# [Records]
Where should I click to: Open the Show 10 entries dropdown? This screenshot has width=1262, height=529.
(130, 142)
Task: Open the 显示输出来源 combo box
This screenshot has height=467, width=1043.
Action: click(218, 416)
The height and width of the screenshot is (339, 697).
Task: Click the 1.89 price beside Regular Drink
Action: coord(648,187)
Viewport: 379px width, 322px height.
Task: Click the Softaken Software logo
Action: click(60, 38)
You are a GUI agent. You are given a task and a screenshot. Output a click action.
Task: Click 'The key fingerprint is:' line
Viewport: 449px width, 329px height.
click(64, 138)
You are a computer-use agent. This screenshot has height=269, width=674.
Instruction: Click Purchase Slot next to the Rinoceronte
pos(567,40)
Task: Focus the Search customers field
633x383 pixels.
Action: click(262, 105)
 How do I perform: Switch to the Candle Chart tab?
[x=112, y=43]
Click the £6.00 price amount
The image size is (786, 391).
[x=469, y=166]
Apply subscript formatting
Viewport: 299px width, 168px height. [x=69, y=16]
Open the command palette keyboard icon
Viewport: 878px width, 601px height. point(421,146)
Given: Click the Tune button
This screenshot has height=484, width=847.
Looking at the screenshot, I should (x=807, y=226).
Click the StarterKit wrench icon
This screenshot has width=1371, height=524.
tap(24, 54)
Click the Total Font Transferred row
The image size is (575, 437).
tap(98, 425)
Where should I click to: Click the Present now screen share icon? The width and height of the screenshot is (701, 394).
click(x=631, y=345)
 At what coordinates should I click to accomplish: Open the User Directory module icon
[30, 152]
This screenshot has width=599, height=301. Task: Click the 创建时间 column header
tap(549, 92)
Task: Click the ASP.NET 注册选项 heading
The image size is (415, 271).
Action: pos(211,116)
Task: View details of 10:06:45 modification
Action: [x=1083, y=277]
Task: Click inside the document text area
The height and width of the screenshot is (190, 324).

# [Instructions to follow]
With both ends included, please retype exactly the lines from the line containing "Task: Click inside the document text area" to the final line of the data.

# [Written answer]
Task: Click inside the document text area
The height and width of the screenshot is (190, 324).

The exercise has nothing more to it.